The term Blogsphere is used to describe the network of blogs across the internet. It also covers the the feedback loop that is a major part of blogging. Bloggers interact with each other’s blogs sharing links, content and comments. Once you publish your first blog you are part of the growing blogsphere. In January 2010 there was roughly 133 Million blogs indexed in Google.


Online bookmarking or social bookmarking sites allow you to save webpages, photos, videos or other content via a browser or toolbar. All these bookmarks are stored within your account and are therefore accessible via any device that has an internet connection. The more advanced sites allow you to tag your bookmarks for quick reference. Social bookmarking sites include Delicious and Mister Wong.

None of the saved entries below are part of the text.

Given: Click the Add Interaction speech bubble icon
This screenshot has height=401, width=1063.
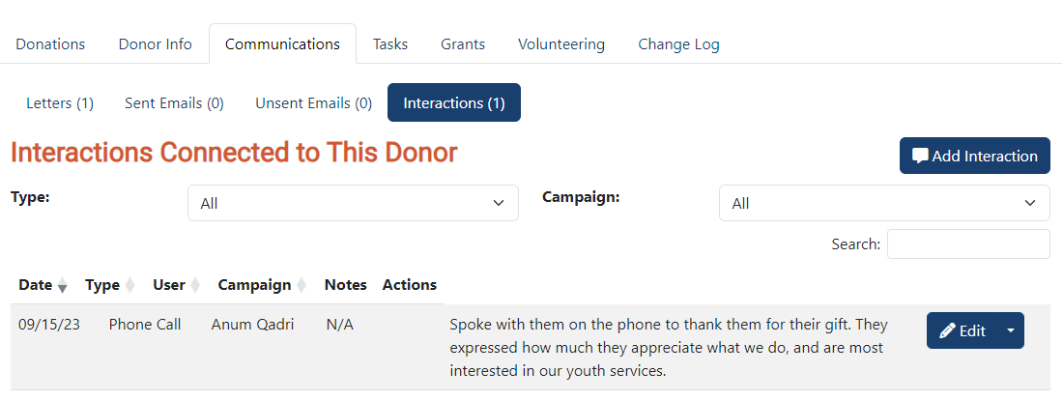Looking at the screenshot, I should (920, 157).
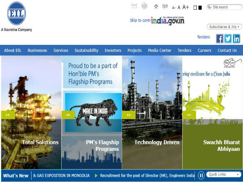Open EIL's LinkedIn page icon
The image size is (243, 182).
tap(237, 38)
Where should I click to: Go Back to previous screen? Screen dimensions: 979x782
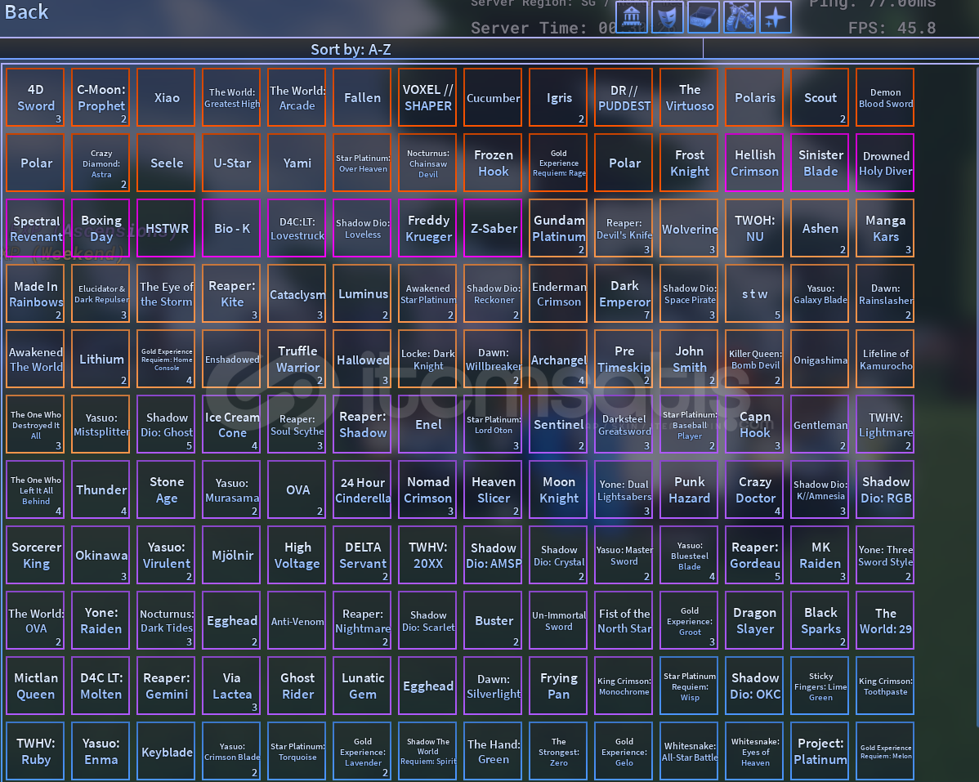coord(27,12)
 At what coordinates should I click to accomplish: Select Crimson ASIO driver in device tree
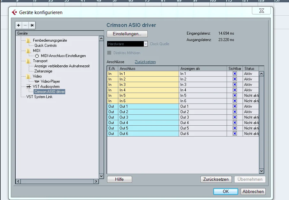(x=50, y=92)
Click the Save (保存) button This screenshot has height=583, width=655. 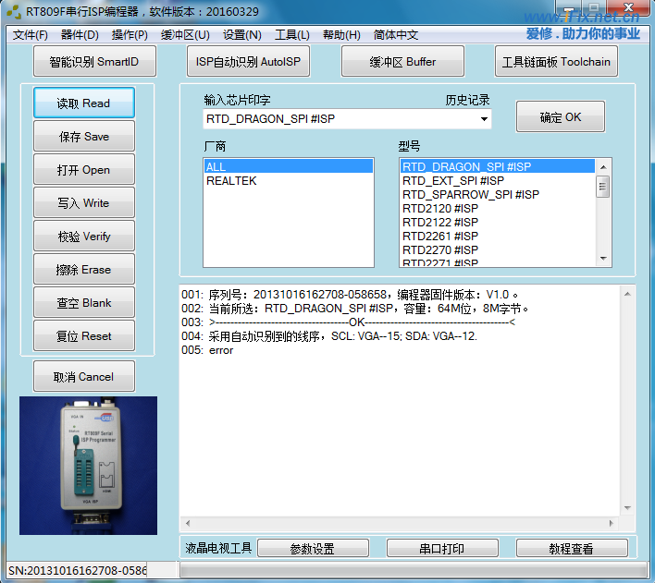point(84,137)
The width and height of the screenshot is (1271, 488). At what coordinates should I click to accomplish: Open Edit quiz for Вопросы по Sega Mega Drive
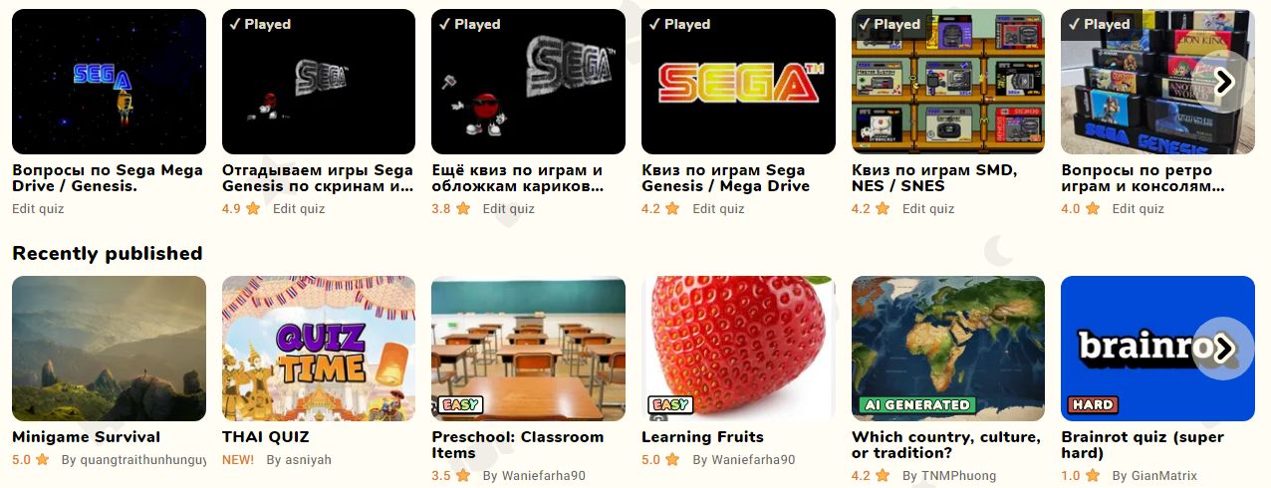click(x=38, y=209)
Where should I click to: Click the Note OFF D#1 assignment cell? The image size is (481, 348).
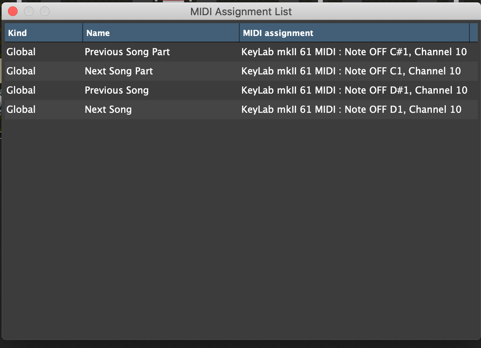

Most blogs allow readers to post comments on blog posts. These comments then form an on-going conversion between the author of the post and those who have placed comments. One of the advantages of blogging is that it connects the author and reader in a quick and timely fashion.


The term crowdsourcing refers to using a large number of people to help make creative decision or to provide information on products or services. It is the process of using web 2.0 technologies to allow people to interact with data or ideas. It is using the web to harness the wisdom of crowds.

Instant Messaging

Instant Messaging (IM) is a term used to describe a piece of software of a browser based application that allows users within the same network to chat with each other. The tools are usual text based and allow you to hold conversions with other members who’s contact details you know and how are online at the same time as you. Skype, MSN Messenger and Yahoo Messenger are all examples of IM services.

Social Media

Social media is the overall term for a collection of different tools, browsers, software, websites and wiki’s that allow for enhanced social interaction online. Websites that contain an element of user interaction in the form or a forum, a social network, a blog or a wiki can all be viewed as social media sites.

Social Networking

Social networking websites are those that provide tools for their users to create networks with like-minded users and share content and information. These sharing tools can include the ability to share links, photos, podcast, video and other forms of media. Facebook is the world’s largest social networking website. Social Networking sites exist for most types of interests from the Business World to online gaming.


The term Wiki refers to website or set of webpages that are focussed on providing information on a set or set of topic and that can be edited by the websites users. The best known example of a Wiki is Wikipedia. Wiki are a really useful way for different authors to draw their knowledge and experience together. The collaborative nature of Wiki’s means that you gain the wisdom of the different contributors and they often provide rounded and in depth information on the topic.

The terms highlighted are only just touching the service of the language used to describe social media. Each of the terms I have highlighted will have a set of technical and slang attached to them. Social media is a constant state of flux and this also results in new phrase developing all the time. To stay on top of the language of social media you need to be actively engaged and taking part.